The investigations were interrupted by the medium’s illness, by which time, however, Gudmundur had seen enough. He was completely stumped.
Often I could see no conceivable possibility that anybody, inside or outside the house, was moving the things… the movements were often of such a nature that doing them fraudulently would have been exceedingly difficult, eg. taking a zither, swinging it in the air at enormous speed and at the same time playing a tune on it. This was, however, frequently done while I was holding the hands of both the medium and the watchman [controller], and there seemed no way for anybody to get inside the net.
What do we make of this? I should say, to begin with, that having once spent quite a long time reading up on physical mediumship – and getting horribly tangled up in the controversies – I no longer pay it much attention. I think the effects are real, having been described by enough credible people in circumstances of sufficient control to the point where they can’t be explained away as clever tricks. I’m also aware that those people who have directly witnessed these phenomena find them so totally convincing as to be baffled that anyone else could ever doubt it. Nevertheless, for those who haven’t, these sorts of psychokinetic claims defy belief, and it seems impossible to report them in a manner that lays scepticism completely to rest. It’s easy to get bogged down in claim and counter-claim. (James Randi’s confrontations with Uri Geller in the 1980s arguably helped kick-start the sceptics movement). So although I wrote about Eusapia Palladino in Randi’s Prize, I don’t think that now I’d waste time trying to convince anyone about her or any other physical medium.
That said, features of Indridi’s mediumship make it rather intriguing. One is the location. A thing about Iceland that’s easy to forget is that it’s very small. In 1905, when Indridi’s séance phenomena started, the entire population would have been not much more than 100,000, equivalent to a small city like Oxford or Cambridge. There was no tradition of spiritualism before Indridi. Neither Indridi nor anyone else would have had access to the kind of conjuring equipment needed to stage what would have been extremely complex tricks.
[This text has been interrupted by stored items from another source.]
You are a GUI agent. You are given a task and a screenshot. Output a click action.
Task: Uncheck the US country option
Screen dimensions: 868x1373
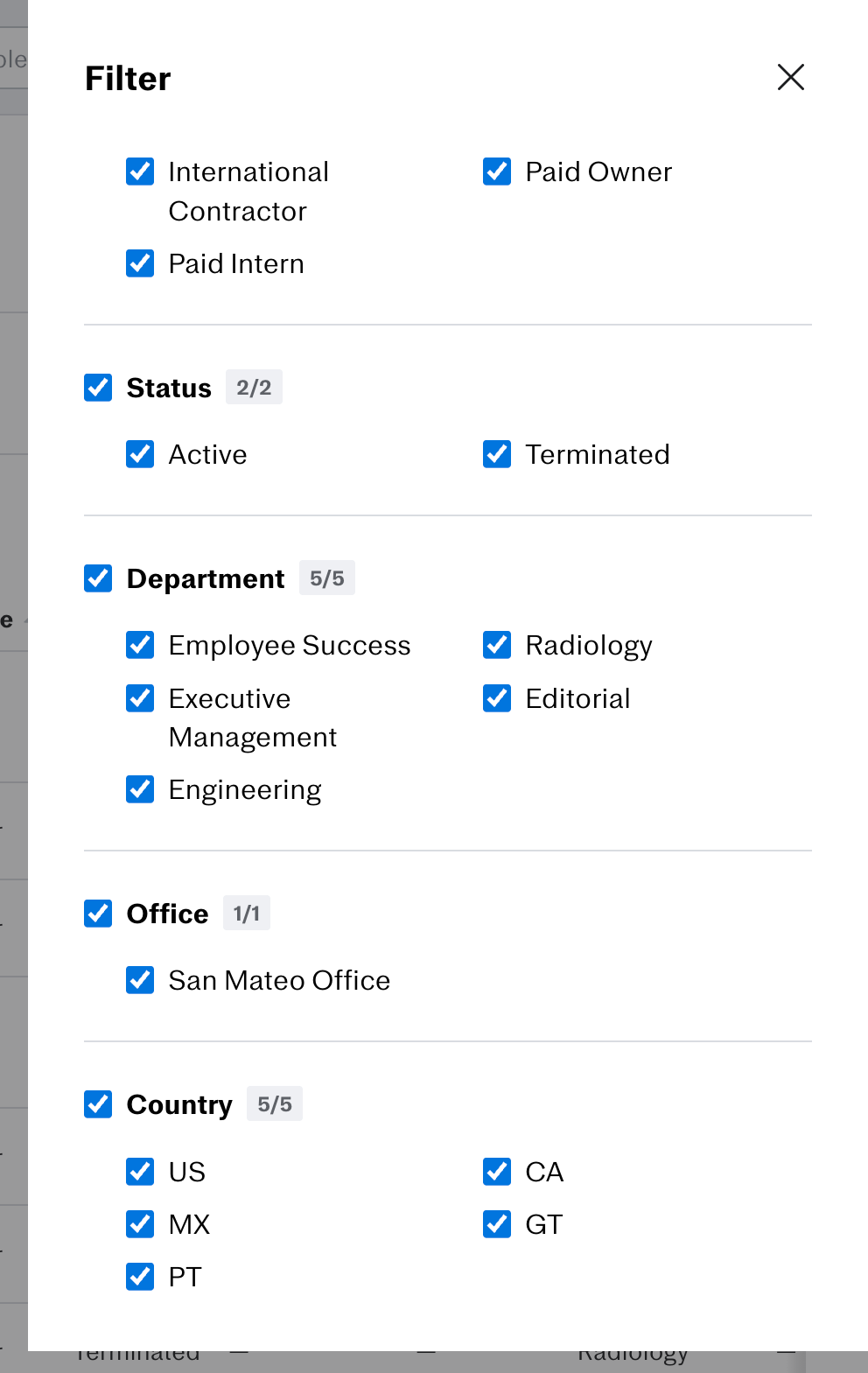[x=140, y=1172]
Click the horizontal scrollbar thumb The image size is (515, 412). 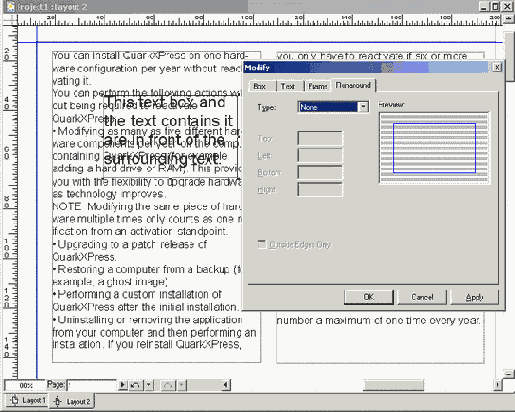pyautogui.click(x=393, y=385)
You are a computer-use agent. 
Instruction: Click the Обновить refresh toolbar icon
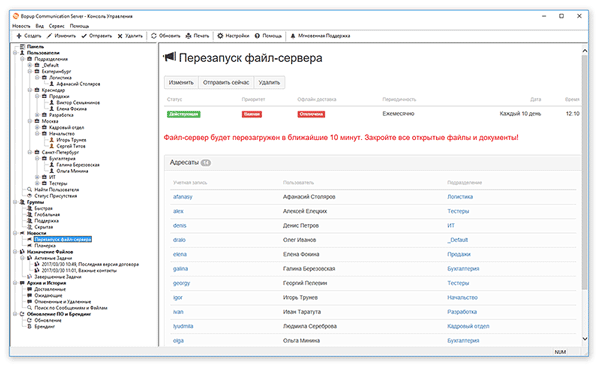click(x=154, y=36)
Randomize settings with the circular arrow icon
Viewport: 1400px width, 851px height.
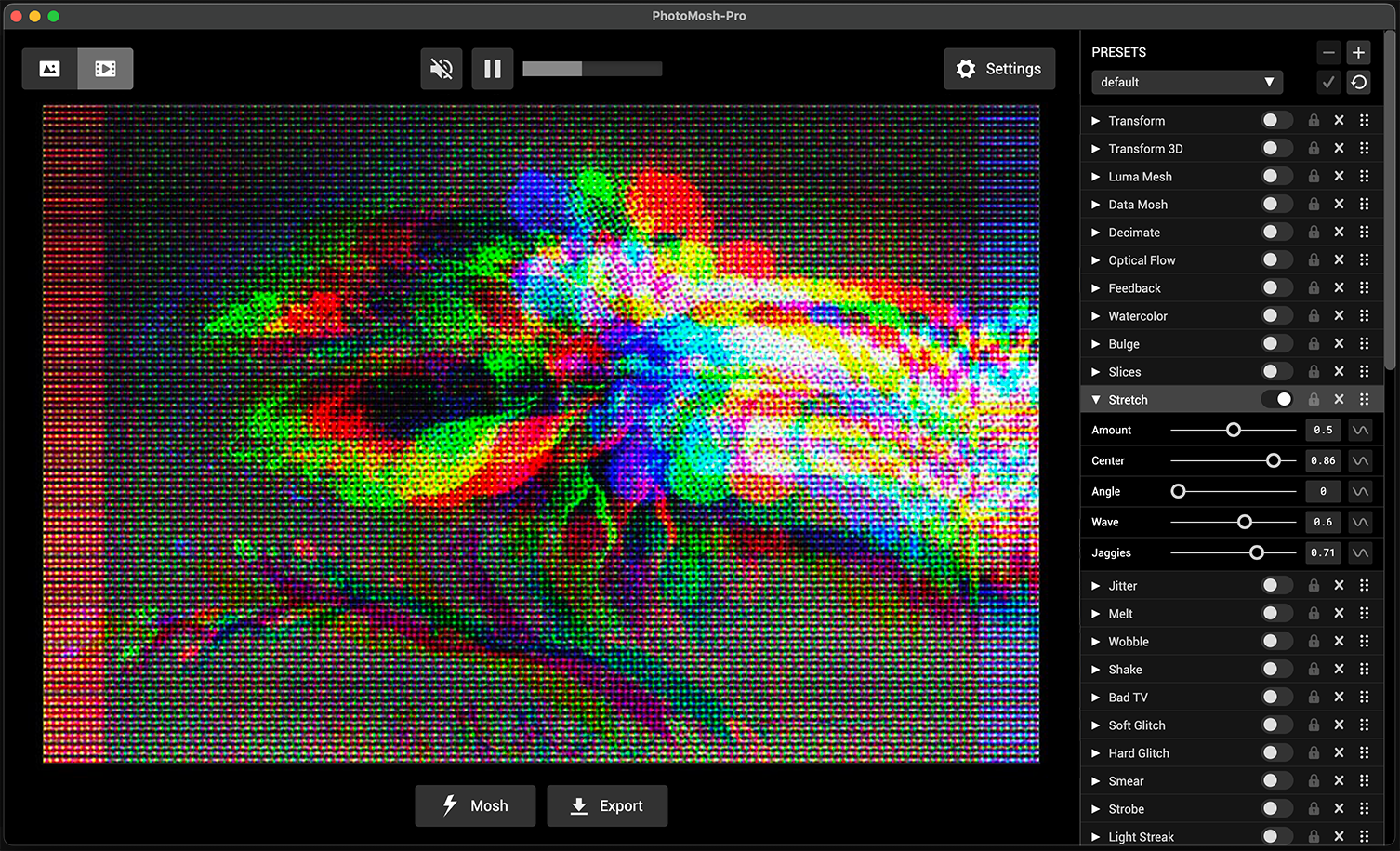click(1358, 82)
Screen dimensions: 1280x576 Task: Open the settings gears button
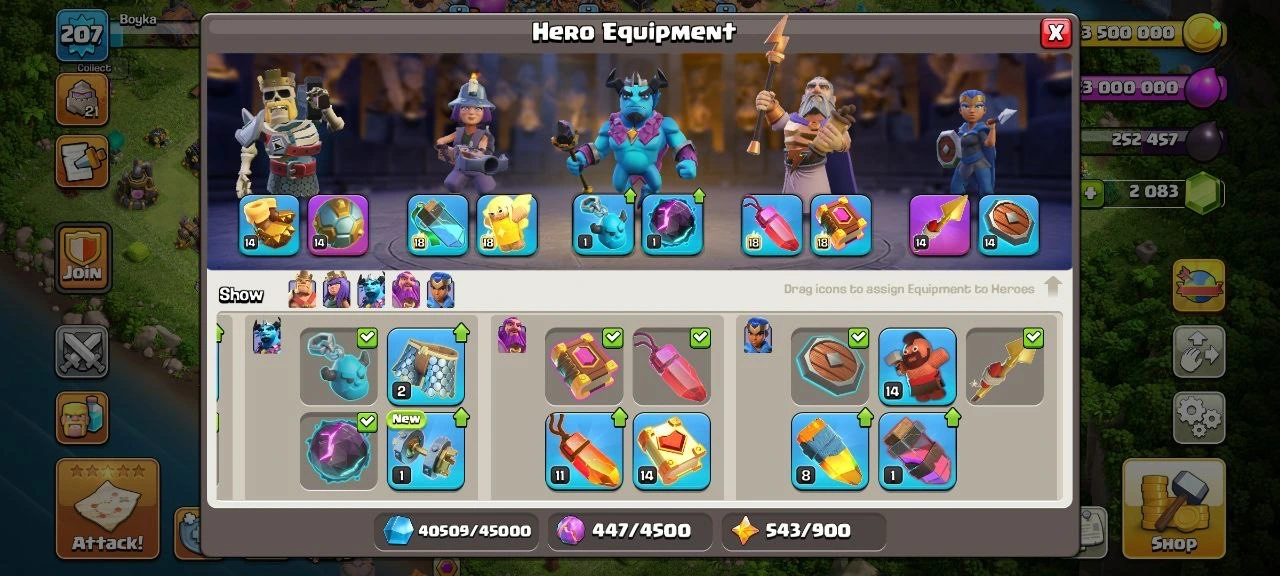click(1199, 412)
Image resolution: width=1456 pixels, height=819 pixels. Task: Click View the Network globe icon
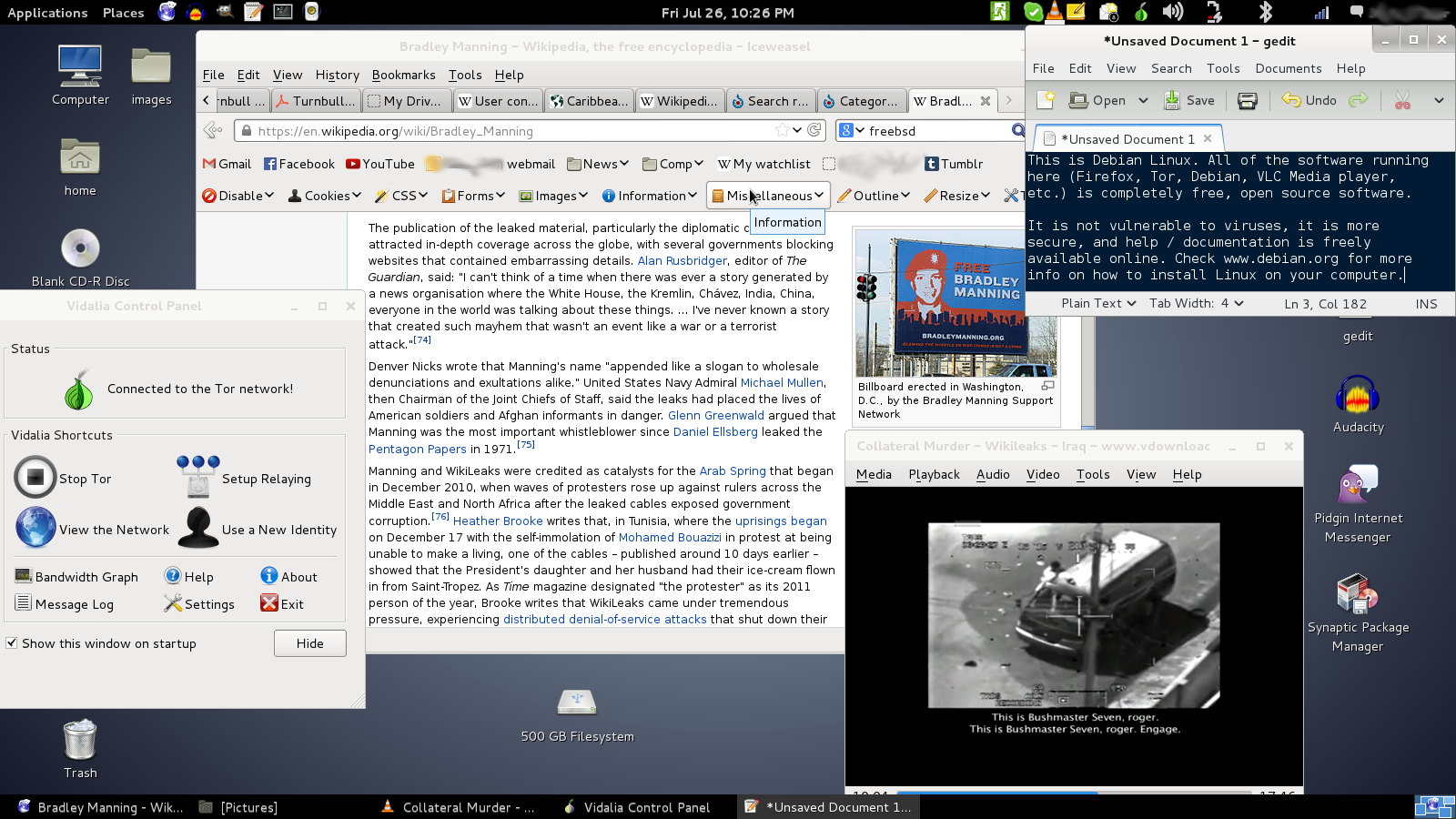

In addition is the fact that Indridi’s mediumship was so short, just five years. With other physical mediums the power of the effects seemed to fall off with time. You also find – often in the later years of the medium’s career – the involvement of a sceptic, who publishes a report on the basis of a cursory investigation (or pure conjecture) that becomes the received text for critics (Kathleen Goligher, Rudi Schneider and Ted Serios all come to mind). In Indridi’s case, the phenomena started strong and, far from falling off, were at their peak when he became ill and had to stop. And although the reports stirred up a great deal of controversy in Icelandic society – as is usual in such cases – by the time he died, of tuberculosis in 1912, no one with sufficient polemical skill had emerged to kill them off for posterity with some damning counter-evidence.
So we’re left with a virtually uncontaminated case that offers evidence of powerful phenomena, some of it witnessed under rigorously controlled conditions, and for which, as far as I know, there are no meaningful documented claims of fraud, or even plausible conjectures. Since Indridi was never on the radar of the sceptic community, there are no handy quotes that can be used to contaminate the Wikipedia article about him, of the ‘Ruth Brandon has written…’ variety. Of course, because most sittings were held in darkness – which sceptics treat as a kind of all-purpose ‘explanation’ – I don’t think Indridi Indridason’s story represents any kind of threat. But for anyone who’s interested in this kind of thing, it’s fascinating reading.
Erlendur Haraldsson & Loftur R. Gissurarson, Indridi Indridason: The Icelandic Physical Medium (Hove: White Crow Books, 2015)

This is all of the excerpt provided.